A Violência machista não tem limites: Anestesista estupra paciente durante o parto

 




             Por Babi Borges (Marx Brasil/São Paulo) 

 Nos últimos dias ficamos estarrecidos diante da notícia de que uma mulher foi estuprada durante o parto pelo anestesista.

O sentimento de jamais estar segura, o medo por si e pelos seus, a tristeza ao pensar no sofrimento da vítima, a indignação e o ódio abalaram, especialmente as mulheres, desde as notícias.

Infelizmente, somos obrigadas a conviver com o medo da violência sexual, lutando cotidianamente por respeito, dignidade, segurança e pelo direito ao próprio corpo. A violência obstétrica, as negligências e abusos promovidos pelas mais diversas instituições vêm sendo enfrentadas sem que as coisas mudem de fato. Mesmo diante disso, o crime bárbaro em questão evidenciou um nível de vulnerabilidade e de monstruosidade que nos atingiu profundamente.

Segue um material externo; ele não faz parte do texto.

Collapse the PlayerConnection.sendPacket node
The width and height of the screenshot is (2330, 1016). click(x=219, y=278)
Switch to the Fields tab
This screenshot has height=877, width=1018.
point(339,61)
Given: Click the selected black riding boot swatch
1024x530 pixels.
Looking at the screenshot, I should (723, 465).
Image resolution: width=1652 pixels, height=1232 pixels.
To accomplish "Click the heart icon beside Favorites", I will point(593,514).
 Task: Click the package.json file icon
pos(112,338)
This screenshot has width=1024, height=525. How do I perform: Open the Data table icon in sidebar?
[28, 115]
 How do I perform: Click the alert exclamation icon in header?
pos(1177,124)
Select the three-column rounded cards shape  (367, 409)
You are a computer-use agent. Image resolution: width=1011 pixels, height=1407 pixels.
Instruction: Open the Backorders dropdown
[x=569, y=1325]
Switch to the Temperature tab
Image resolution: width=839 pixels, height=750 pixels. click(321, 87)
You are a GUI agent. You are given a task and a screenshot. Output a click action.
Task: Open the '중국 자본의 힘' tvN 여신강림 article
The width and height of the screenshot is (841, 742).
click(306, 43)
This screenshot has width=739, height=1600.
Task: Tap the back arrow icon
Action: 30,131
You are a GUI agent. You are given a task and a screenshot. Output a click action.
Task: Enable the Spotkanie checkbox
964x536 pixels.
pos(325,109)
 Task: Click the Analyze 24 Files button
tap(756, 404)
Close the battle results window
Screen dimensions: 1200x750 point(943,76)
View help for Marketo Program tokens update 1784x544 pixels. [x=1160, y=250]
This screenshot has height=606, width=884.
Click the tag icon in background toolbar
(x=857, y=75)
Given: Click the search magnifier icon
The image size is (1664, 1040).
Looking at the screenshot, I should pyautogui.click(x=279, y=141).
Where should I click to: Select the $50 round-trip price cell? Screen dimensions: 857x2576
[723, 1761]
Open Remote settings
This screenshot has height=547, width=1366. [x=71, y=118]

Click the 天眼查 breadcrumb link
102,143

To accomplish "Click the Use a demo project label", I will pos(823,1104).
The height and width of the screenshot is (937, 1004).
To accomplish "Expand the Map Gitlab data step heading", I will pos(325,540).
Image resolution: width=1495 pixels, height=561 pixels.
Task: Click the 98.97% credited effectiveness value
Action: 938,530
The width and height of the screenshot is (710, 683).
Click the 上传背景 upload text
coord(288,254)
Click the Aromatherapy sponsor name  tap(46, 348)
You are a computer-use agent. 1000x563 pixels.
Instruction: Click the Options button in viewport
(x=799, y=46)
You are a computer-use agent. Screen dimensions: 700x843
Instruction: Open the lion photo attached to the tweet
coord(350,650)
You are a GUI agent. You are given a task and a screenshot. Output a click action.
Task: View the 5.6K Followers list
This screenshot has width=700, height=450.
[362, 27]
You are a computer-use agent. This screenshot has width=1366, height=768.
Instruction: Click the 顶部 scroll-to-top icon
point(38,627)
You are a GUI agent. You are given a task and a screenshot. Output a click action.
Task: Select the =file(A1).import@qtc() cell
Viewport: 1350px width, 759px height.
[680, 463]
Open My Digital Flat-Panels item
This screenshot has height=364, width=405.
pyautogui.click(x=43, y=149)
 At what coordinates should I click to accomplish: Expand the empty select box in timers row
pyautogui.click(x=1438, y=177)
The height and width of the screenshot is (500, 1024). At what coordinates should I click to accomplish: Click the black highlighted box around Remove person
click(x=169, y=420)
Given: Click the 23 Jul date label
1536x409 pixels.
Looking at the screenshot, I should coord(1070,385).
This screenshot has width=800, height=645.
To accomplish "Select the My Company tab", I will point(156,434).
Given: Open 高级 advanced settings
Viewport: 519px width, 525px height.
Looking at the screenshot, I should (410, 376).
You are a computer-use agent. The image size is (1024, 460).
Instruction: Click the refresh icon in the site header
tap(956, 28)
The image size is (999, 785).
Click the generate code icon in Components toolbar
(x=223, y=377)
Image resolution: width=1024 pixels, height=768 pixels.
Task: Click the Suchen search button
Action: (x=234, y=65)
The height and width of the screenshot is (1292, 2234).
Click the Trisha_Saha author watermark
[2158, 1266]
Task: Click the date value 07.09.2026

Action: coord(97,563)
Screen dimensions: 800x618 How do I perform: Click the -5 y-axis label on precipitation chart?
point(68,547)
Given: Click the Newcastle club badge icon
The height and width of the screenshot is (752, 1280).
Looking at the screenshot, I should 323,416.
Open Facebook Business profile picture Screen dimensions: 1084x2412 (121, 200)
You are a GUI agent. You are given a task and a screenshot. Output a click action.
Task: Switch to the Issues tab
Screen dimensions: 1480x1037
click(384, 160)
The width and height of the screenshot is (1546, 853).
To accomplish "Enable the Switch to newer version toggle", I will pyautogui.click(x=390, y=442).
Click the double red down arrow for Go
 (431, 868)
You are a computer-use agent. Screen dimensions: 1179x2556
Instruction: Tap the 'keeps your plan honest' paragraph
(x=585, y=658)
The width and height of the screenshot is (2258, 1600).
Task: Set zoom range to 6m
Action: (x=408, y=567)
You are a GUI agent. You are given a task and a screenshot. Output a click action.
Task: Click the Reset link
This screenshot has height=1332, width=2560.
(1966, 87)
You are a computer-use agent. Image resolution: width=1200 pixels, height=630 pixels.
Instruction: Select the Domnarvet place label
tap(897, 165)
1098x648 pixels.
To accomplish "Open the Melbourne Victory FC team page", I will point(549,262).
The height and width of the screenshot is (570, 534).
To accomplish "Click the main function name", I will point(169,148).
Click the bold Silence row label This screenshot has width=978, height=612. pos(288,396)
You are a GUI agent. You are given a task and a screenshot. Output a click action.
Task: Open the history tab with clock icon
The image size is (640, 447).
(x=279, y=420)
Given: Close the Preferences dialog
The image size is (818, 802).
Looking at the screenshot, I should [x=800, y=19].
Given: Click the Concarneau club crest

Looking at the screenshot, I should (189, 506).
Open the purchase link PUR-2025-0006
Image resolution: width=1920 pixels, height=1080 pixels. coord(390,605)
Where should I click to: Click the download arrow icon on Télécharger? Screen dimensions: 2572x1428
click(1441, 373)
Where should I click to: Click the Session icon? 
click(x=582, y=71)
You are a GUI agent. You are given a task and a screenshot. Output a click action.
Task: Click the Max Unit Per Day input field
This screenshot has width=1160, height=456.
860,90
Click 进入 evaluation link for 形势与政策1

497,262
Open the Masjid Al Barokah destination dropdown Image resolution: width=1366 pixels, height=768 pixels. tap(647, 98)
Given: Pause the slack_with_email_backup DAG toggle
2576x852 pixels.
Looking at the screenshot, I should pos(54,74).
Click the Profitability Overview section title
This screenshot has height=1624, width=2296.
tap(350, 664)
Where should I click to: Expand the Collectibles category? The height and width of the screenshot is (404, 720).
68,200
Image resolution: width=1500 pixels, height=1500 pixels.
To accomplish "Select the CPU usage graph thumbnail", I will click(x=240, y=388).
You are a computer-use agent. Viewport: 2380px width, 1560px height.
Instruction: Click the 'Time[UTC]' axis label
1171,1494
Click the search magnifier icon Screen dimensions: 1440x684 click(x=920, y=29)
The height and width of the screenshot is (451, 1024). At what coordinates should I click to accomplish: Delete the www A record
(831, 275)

O absurdo foi tamanho, que sequer os mais grotescos questionamentos frequentemente dirigidos às vítimas de estupro, tais como: “como onde estava? como se comportava? ou que roupa usava?” podiam partir de qualquer machista de plantão.

Uma mulher foi drogada e estuprada, dentro de um Hospital da Mulher, pelo profissional responsável por evitar a dor e garantir o sucesso de um procedimento cirúrgico, na presença de outros profissionais, enquanto paria!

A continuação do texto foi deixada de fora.